>>>

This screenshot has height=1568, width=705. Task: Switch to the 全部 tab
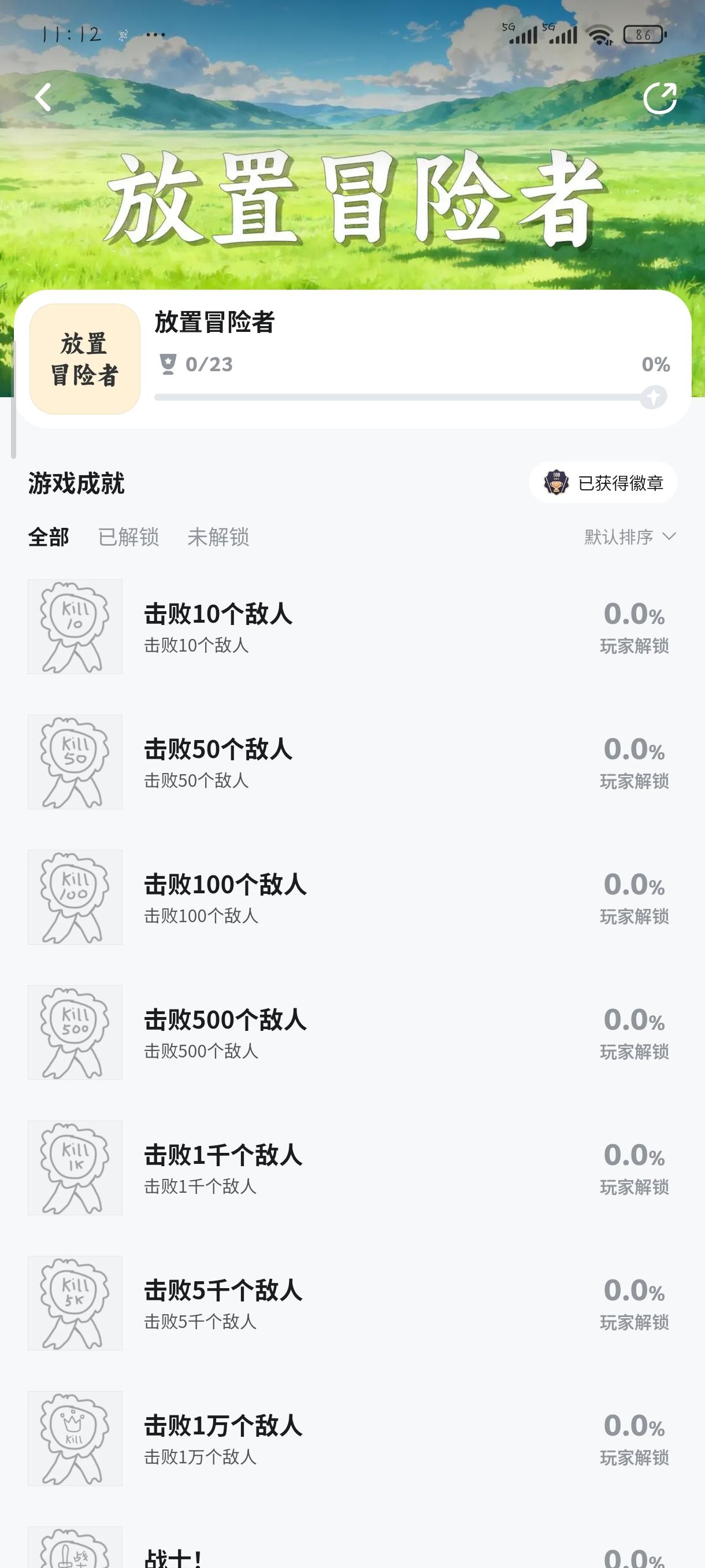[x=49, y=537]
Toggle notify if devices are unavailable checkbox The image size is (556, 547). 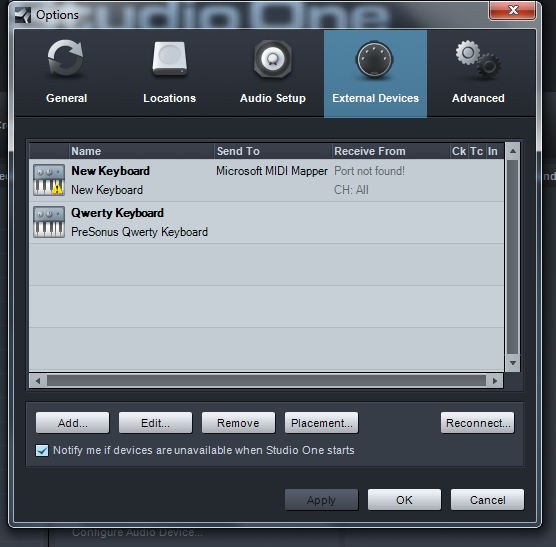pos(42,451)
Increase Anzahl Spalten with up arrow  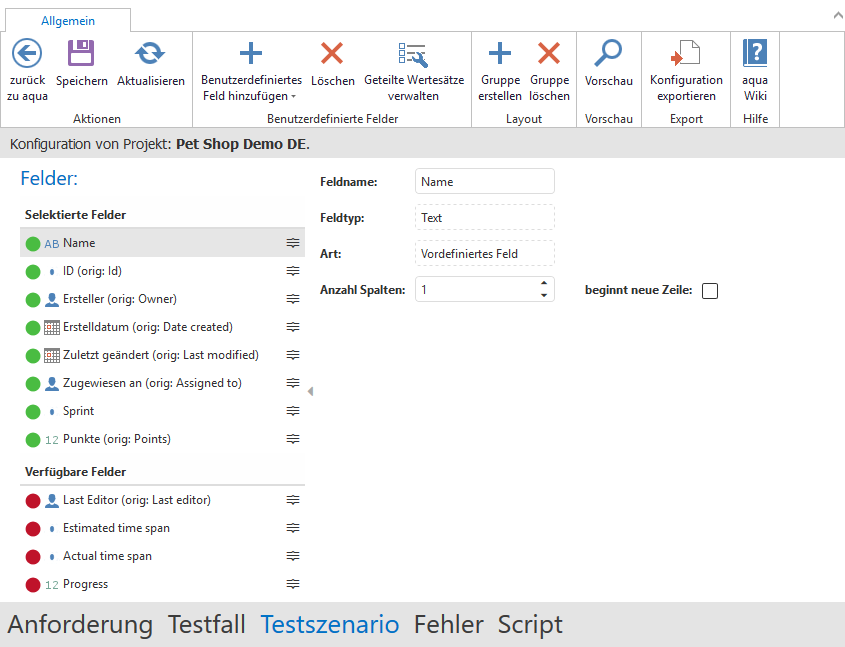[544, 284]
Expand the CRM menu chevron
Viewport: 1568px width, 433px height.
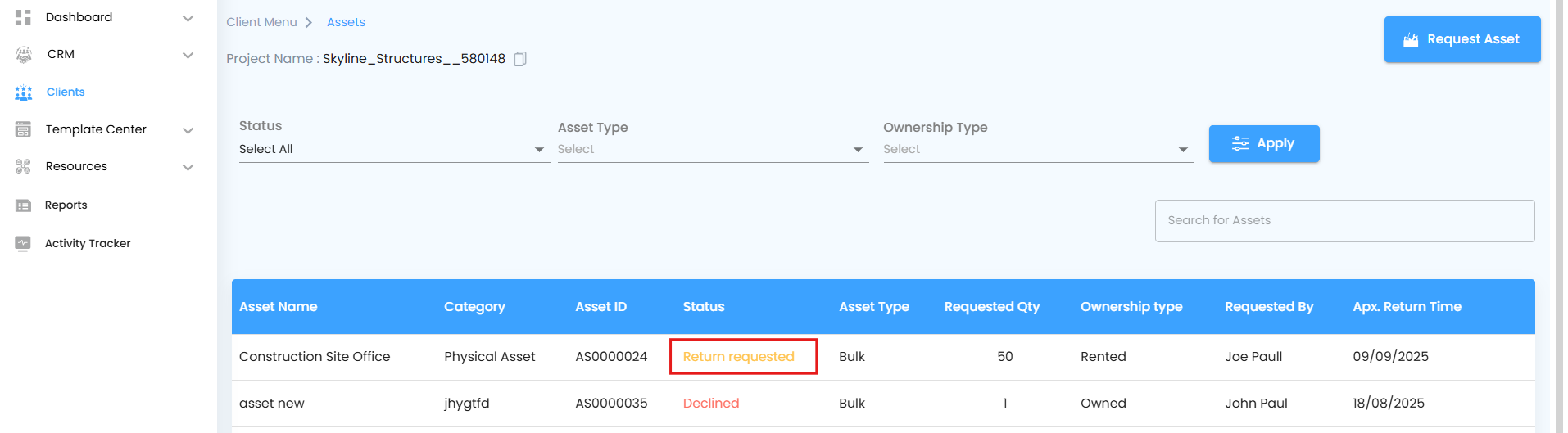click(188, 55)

<<<

# PROBLEM
In the copy, leave out all pictures, and retype exactly each line from the one with "Expand the CRM menu chevron" through the last line of the entries.

# YOUR SOLUTION
Expand the CRM menu chevron
Viewport: 1568px width, 433px height.
click(188, 55)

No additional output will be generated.